Key findings: Right ventricular hypertrophy and a marked elevation in right ventricular systolic pressure (RVSP) were seen in both models of PH. Rats treated with the combination of SU5416 and chronic hypoxia also developed pulmonary endothelial hyperproliferative lesions. Continuous intravenous infusion of CNP at either dose did not attenuate the development of PH, right ventricular hypertrophy or vascular remodeling in either of the models of PH despite a three-fold increase in serum CNP levels.

Significance: CNP does not prevent the development of PH in the chronic hypoxia or SU5416 plus hypoxia models of pulmonary hypertension suggesting that CNP may not play an important modulatory role in human PH.

Figure 1. CNP does not prevent the development severe pulmonary arterial hypertension

Animals were implanted with pumps that delivered i.v. infusion of 5% dextrose (Vehicle), low dose (0.75μg/hr) or high dose (2.25μg/hr) CNP, and placed in either normoxia or hypoxia (FiO2-10%) for 3 wks after receiving a s.c. injection of diluent or 20 mg/kg of SU5416, a VEGF receptor blocker. Panel A: Representative RV pressure tracings of animals exposed to 3 weeks of Normoxia/Vehicle and SU5416 + Hypoxia/ Vehicle. Panel B: RV systolic pressure in various treatment groups. (Mean ± SEM. n=4-11.* p<0.05 compared to Diluent + Normoxia treated with vehicle. ND: Diluent +Normoxia, SUN: SU5416 + Normoxia, HD: Diluent +Hypoxia, SUH: SU5416 + Hypoxia, D5W: 5% Dextrose)

Figure 2. CNP does not prevent right ventricular hypertrophy in PH

Right ventricular weight normalized to LV + Septum (RV/LV+S) weight in rats implanted with subcutaneous pumps that delivered continuous i.v. infusion of 5% dextrose (vehicle), low dose (0.75 μg/hr) or high dose (2.25 μg/hr) CNP, and exposed to normoxia or hypoxia for 3 wks after receiving a s.c. injection of diluent or 20 mg/kg of SU5416, a VEGF receptor blocker. (n=4-11, Mean ± SEM. * p <0.05 compared to Diluent + Normoxia treated with vehicle. ND: Diluent +Normoxia, SUN: SU5416 + Normoxia, HD: Diluent +Hypoxia, SUH: SU5416 + Hypoxia, D5W: 5% Dextrose)

Figure 3. CNP does not inhibit microvascular remodeling in severe PH

Panel A Representative images of H&E stained lung sections of animals exposed to Normoxia, Hypoxia, SU5416 + Hypoxia and SU5416 + Hypoxia/ CNP showing vessels <150 μM in diameter at 40X magnification. Panel B. Medial thickness in <150 μM vessels expressed as percent of vessel diameter in animals delivered continuous i.v. infusion of 5% dextrose or 0.75 μg/hr CNP, and exposed to normoxia or hypoxia for 3 wks after receiving a s.c. injection of diluent or 20 mg/kg of SU5416. (n=3, Mean ± SEM. * p <0.05 compared to Diluent + Normoxia treated with vehicle. ND: Diluent +Normoxia, SUN: SU5416 + Normoxia, HD: Diluent +Hypoxia, SUH: SU5416 + Hypoxia, D5W: 5% Dextrose)

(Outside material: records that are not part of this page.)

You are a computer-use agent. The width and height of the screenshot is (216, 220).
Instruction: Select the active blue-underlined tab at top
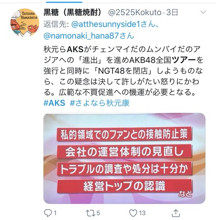(64, 2)
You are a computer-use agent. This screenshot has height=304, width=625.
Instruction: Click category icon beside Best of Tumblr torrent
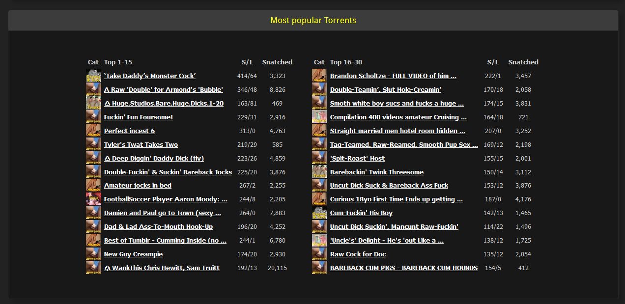[x=93, y=241]
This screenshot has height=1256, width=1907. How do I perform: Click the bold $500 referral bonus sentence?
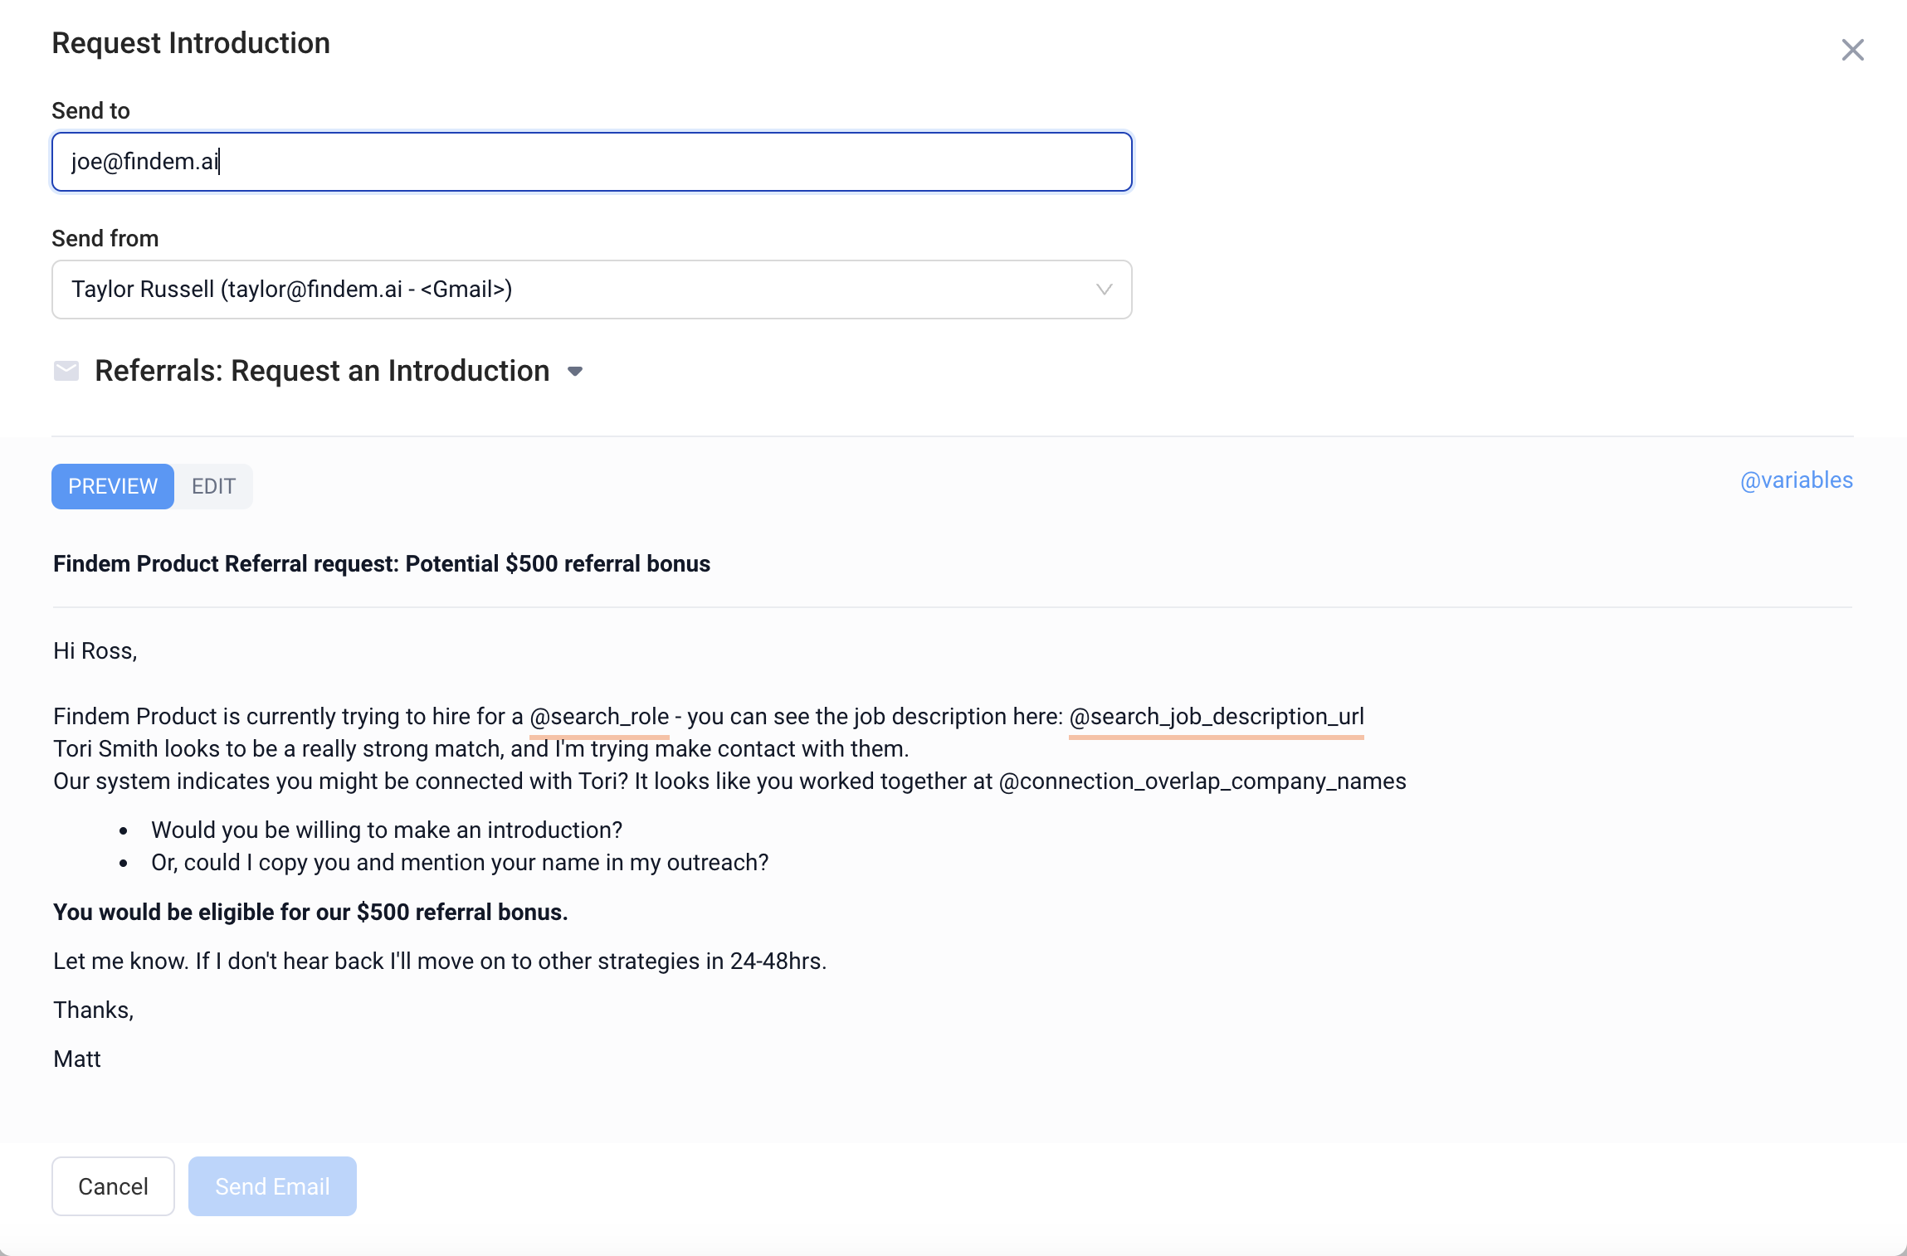coord(310,913)
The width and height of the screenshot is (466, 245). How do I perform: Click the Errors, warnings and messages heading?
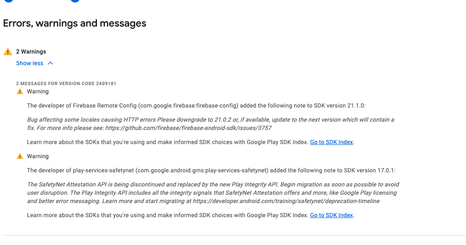point(75,23)
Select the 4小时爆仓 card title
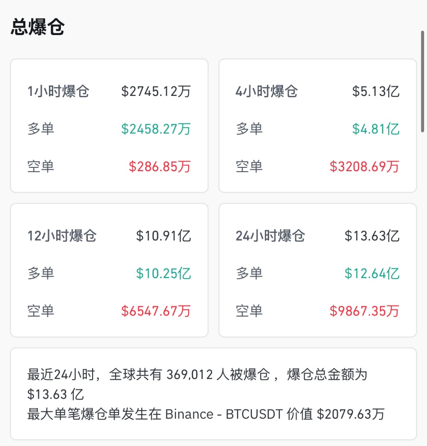This screenshot has width=427, height=446. (x=267, y=91)
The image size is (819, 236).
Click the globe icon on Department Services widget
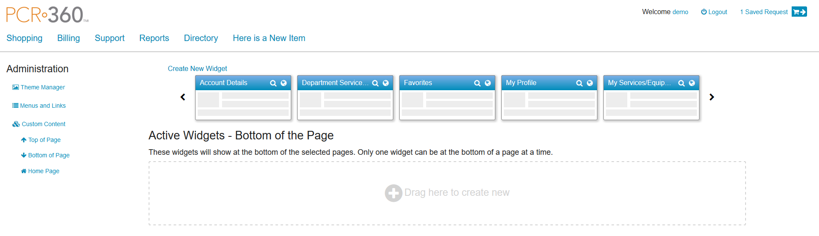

Figure 4. Effect of CNP on endothelial proliferative lesions in severe PH

Representative images of immunoperoxisae stating using anti-vWF antibody showing endothelial cells in microvasculature of lung sections from animals exposed to (a) diluent + normoxia treated with vehicle, (b) Diluent + Hypoxia treated with vehicle. Representative images of endothelial proliferative lesions resulting in vessel occlusion noted in animals exposed to (c) Diluent + Hypoxia treated with CNP, (d) SU5416 and Hypoxia treated with vehicle or (e) SU5416 and Hypoxia treated with CNP. (Scale bar= 50 μm) Magnification 40X. Endothelial cells are stained brown. ND: Diluent +Normoxia, SUN: SU5416 + Normoxia, HD: Diluent +Hypoxia, SUH: SU5416 + Hypoxia, D5W: 5% Dextrose

Figure 5. Diminished NPR-B expression in SU5416 + hypoxia animals infused with CNP

Representative immunblot of the NPR-B receptor expression in the whole lung lysates of SU5416 + hypoxia (SUH) animals treated with 3 weeks of CNP (2.25μg/hr) or vehicle. Equal amount of protein lysates from homogenized lungs were resolved on SDS PAGE and probed for NPR-B. The membranes were subsequently stripped and reprobed for vinculin. (n=3)